The incident, which killed 11 workers and led to more than 200million gallons of oil leaking into the Gulf of Mexico, was caused by poor management, mistakes and a faulty cement job, according to the final report into the incident.
The investigation found that major US oil service companies Transocean and Halliburton also played a part in the catastrophe and said increased vigilance by the two companies and BP could have reduced the likelihood of the blow-out occurring.
The report examined a cement seal on the well that was put in place the day before the explosion on April 20, 2010. It said that, in the days leading up to the incident, BP made a series of decisions that complicated cementing operations, added risk, and may have contributed to the ultimate failure of the cement job.
The report said Trans-ocean, as owner of the Deepwater Horizon, was responsible for conducting safe operations and for protecting people onboard, while contractor Halliburton carried out cementing operations.
The details were contained in a report by an investigation team from the US Coast Guard and the Bureau of Ocean Energy Management Regulation and Enforcement (BOEMRE), the agency which regulates offshore drilling in the US.
The report said: “BP, as the designated operator under BOEMRE regulations, was ultimately responsible for conducting operations at Macondo in a way that ensured the safety and protection of personnel, equipment, natural resources, and the environment.”
The fallout from the disaster has also been felt in the UK and across Europe.
At the Offshore Europe exhibition in Aberdeen last week, Energy Minister Charles Hendry unveiled a £9million subsea capping device created to seal off an uncontrolled well in the event of a major incident in UK waters.
Two days ago, the European Parliament rejected proposals for a moratorium on new offshore oil and gas exploration, which had been put forward to allow lessons to be learned from the Gulf of Mexico disaster.
In the US report published yesterday, the federal team also said BP made decisions blindly and without assessing risk, and in some cases skipped internal processes the company relied on to evaluate the potential dangers of decisions.
Last night, BP said it agreed with the core conclusions of the report that the accident was the result of multiple causes involving more than one company.
A spokesman said: “From the outset, BP acknowledged its role in the accident and has taken steps to further enhance safety and risk management throughout its global operations, including the implementation of new voluntary standards and practices in the Gulf of Mexico that exceed current regulatory requirements and strengthen the oversight of contractors.”
Meanwhile, it has emerged that a BP scientist identified a previously unreported deposit of flammable gas that could have played a role in the spill.

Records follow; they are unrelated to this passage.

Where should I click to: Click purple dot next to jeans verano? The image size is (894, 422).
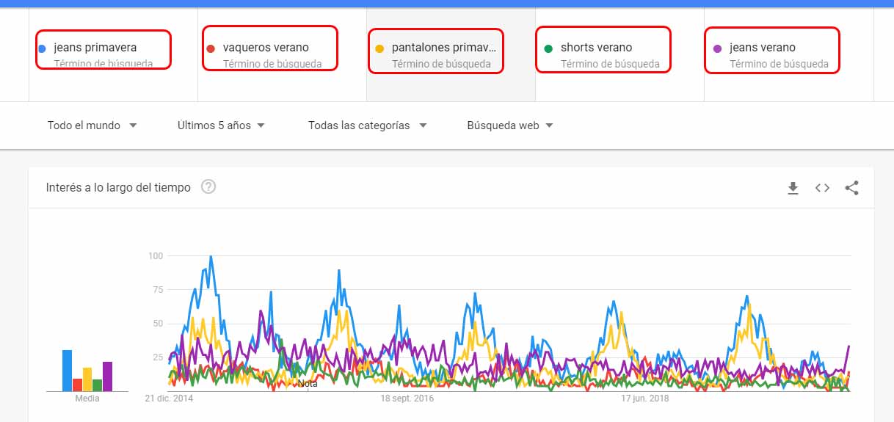pyautogui.click(x=717, y=48)
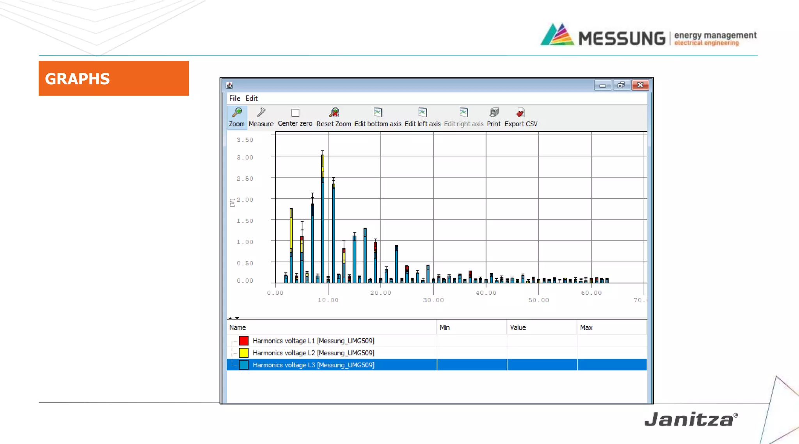Click red L1 harmonics color swatch
This screenshot has height=444, width=799.
[x=243, y=341]
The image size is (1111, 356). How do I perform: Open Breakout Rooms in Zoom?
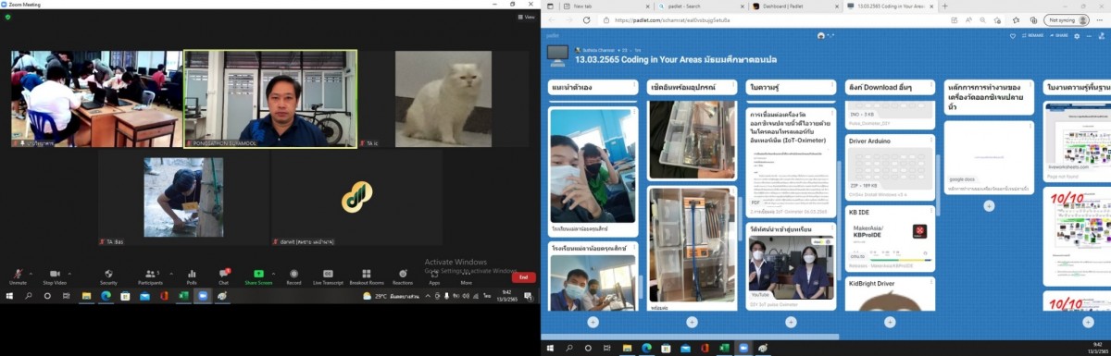(x=367, y=276)
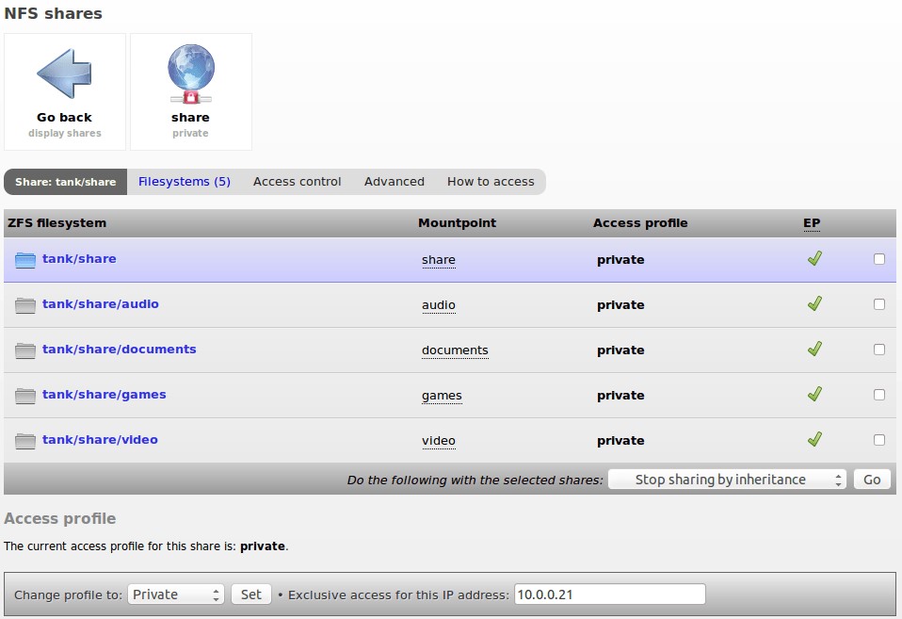Expand the Change profile to Private dropdown
The image size is (902, 619).
tap(176, 595)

BP failed to divulge the finding to US government investigators for as long as a year, according to the Associated Press news service. While engineering experts differ on the extent to which the 2ft-wide swathe of gas-bearing sands helped cause the disaster, the finding raises the spectre of further legal and financial troubles for BP. It could also raise the stakes in the multibillion-dollar court battle between the companies involved.